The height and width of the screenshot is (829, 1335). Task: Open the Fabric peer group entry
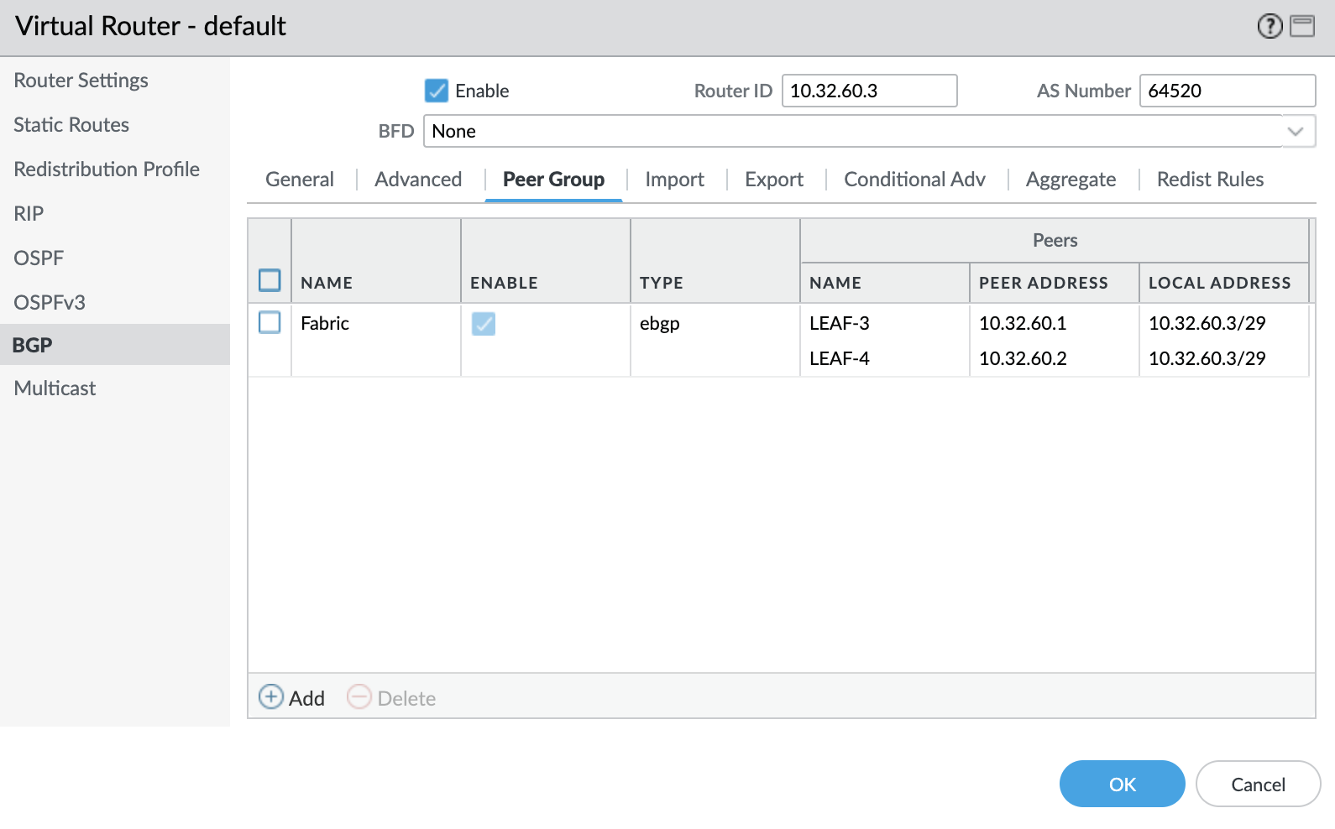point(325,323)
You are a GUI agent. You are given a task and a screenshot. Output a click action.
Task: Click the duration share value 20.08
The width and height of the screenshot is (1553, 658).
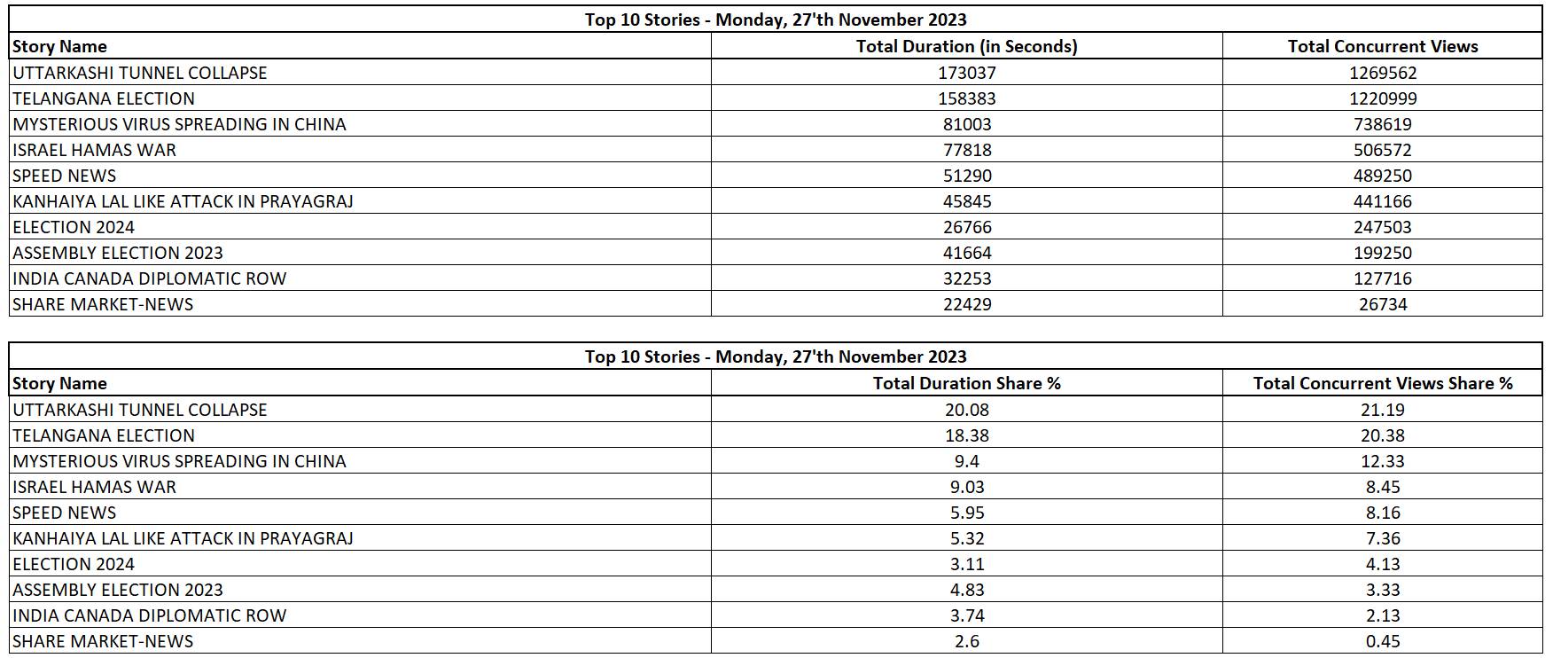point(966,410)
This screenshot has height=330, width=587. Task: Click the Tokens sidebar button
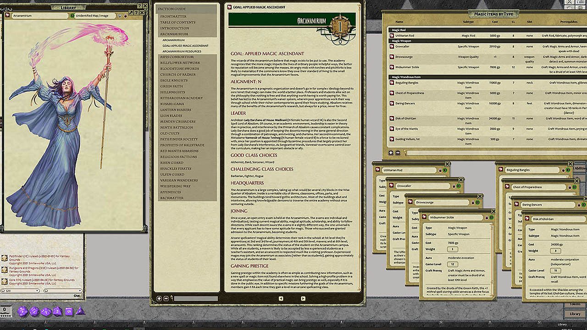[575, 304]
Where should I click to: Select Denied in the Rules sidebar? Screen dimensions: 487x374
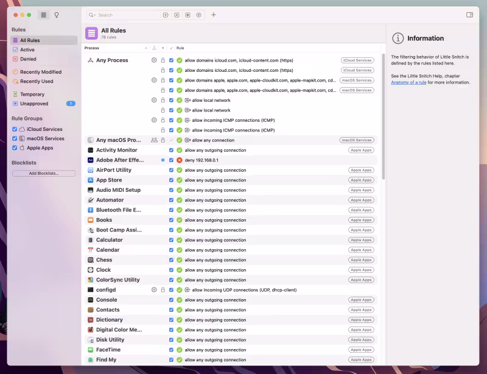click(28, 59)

• • • • •

Assignment:
Please set down each line of the data above exactly as written, without the pictures.

Written response:
The height and width of the screenshot is (829, 1335). Task: Open the Fabric peer group entry
point(325,323)
You are a GUI agent. You are given a task and a screenshot. Output a click action.
Task: Click the duration share value 20.08
The width and height of the screenshot is (1553, 658).
point(966,410)
This screenshot has height=330, width=587. Task: Click the Tokens sidebar button
[575, 304]
Where should I click to: Select Denied in the Rules sidebar? Screen dimensions: 487x374
click(28, 59)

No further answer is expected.